The super-cool Robin Sloan has a super-cool newsletter — only occasional, alas, but Robin has many irons in the fire these days. He even makes olive oil. But anyway, in a recent edition of the newsletter, he makes in passing a fascinating point:

There’s something happening in fiction now, and to a degree in film and TV too: the time in which stories are set is scootching back, with writers fleeing to the safety of 1994 or 1987 or much earlier. Why? Because we didn’t have smart phones then. We didn’t have social media. The world didn’t have this shimmering overlay of internet which is, in a very practical way, hard to write about. Writers of novels and teleplays have well-developed tools for the depiction of drama in real space. Drama that plays out through our little pocket-sized screens is just as rich — but how do we show it? We’re now seeing film and TV figure this out in real-time. Novels have been (oddly?) less successful. Because digital action relies on so many Brands™, it feels risky and/or distasteful to send your narrative too deep into that realm. Who wants to be the person who called it wrong and wrote the Great MySpace Novel? (Actually, the Great MySpace Novel would be amazing. But see, that’s not now anymore! MySpace has stabilized into historical artifact. We can look at it; describe it; maybe even understand it. That’s not the case with the systems we’re using right now. We’re lost inside of them.)

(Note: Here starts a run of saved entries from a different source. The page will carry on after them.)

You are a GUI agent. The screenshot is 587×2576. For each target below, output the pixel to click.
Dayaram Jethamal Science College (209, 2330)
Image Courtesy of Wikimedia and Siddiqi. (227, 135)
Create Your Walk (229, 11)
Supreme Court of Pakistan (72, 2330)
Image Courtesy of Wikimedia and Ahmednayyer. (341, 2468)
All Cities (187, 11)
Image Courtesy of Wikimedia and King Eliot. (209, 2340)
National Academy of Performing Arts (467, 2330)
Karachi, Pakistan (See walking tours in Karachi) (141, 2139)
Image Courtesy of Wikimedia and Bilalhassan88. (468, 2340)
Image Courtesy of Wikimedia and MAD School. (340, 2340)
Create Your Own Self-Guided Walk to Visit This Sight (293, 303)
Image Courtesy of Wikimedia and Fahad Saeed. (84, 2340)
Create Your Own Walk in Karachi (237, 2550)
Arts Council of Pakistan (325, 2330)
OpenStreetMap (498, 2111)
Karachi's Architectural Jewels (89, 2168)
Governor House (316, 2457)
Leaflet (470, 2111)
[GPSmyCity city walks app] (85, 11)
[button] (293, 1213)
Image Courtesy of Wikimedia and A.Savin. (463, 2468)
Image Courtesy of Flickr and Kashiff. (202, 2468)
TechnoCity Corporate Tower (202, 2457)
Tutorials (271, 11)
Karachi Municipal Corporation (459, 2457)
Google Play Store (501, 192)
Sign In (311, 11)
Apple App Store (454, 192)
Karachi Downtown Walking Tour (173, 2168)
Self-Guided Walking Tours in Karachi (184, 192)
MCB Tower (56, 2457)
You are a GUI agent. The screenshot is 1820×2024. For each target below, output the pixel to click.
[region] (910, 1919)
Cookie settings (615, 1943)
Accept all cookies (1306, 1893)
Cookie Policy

Remember the first episode of Sherlock? Came out eight — yes, eight — years ago, and one of the most-discussed elements of the first episode was its use of texting. Sherlock texted and received texts all the time, and the content of those texts was regularly displayed our TV screens. For a thoughtful take on how the series did this, see this video essay on “Visual Writing in Sherlock” — visual writing that is by no means confined to the display of texting. I believe there’s general agreement that the makers of the series not only got this right but also used it to great dramatic, and sometimes comic, effect.

I don’t want to take Robin’s point too far, but I’m taken by the suggestion that a particular technology only becomes available for artistic representation when artists and audience are not “lost inside of it.” In this context it might be worth noting that Sherlock’s representation of texting happened right after the first widespread availability of smartphones, and therefore right after people began regularly interacting with the phones in non-textual ways (especially through photos and video). Sherlock’s representation of visual writing is, then, what BlackBerry use looks like when you have an iPhone.

You know what else appeared in 2010? The Social Network — a movie about Facebook that showed up just when people were dismissing Facebook as uncool and turning instead to Twitter — and then to Instagram (which was also released in 2010, though it didn’t become huge right away).

One more artifact from that same year: Gary Shteyngart’s novel Super Sad True Love Story, much of which is told through emails.

So: what technologies are going to dominate the books and movies and TV shows of 2020?